To do:
Beginning at the line that holds "This screenshot has width=1568, height=778.", copy the material below exactly through its last line.

---- Data records

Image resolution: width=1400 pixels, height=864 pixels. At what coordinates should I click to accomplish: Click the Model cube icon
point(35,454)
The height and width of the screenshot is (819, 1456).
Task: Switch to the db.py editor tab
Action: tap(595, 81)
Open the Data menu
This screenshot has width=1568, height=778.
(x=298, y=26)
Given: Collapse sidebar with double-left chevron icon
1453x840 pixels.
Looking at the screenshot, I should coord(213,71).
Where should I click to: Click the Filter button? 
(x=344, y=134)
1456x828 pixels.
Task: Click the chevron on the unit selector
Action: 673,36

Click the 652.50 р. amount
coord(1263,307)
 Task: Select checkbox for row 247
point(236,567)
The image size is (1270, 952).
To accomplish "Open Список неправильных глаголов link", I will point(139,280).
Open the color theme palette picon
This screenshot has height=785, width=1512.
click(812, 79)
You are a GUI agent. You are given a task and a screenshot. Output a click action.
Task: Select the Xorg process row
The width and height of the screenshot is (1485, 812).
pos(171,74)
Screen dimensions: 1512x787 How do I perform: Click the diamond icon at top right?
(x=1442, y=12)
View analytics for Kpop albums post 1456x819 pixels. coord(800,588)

--------

Exercise answer:
This screenshot has width=1568, height=778.
(x=298, y=26)
Given: Collapse sidebar with double-left chevron icon
1453x840 pixels.
Looking at the screenshot, I should coord(213,71).
Where should I click to: Click the Filter button? 
(x=344, y=134)
1456x828 pixels.
Task: Click the chevron on the unit selector
Action: 673,36

Click the 652.50 р. amount
coord(1263,307)
 Task: Select checkbox for row 247
point(236,567)
The image size is (1270, 952).
To accomplish "Open Список неправильных глаголов link", I will point(139,280).
Open the color theme palette picon
This screenshot has height=785, width=1512.
click(812, 79)
You are a GUI agent. You are given a task and a screenshot. Output a click action.
Task: Select the Xorg process row
The width and height of the screenshot is (1485, 812).
pos(171,74)
Screen dimensions: 1512x787 How do I perform: Click the diamond icon at top right?
(x=1442, y=12)
View analytics for Kpop albums post 1456x819 pixels. coord(800,588)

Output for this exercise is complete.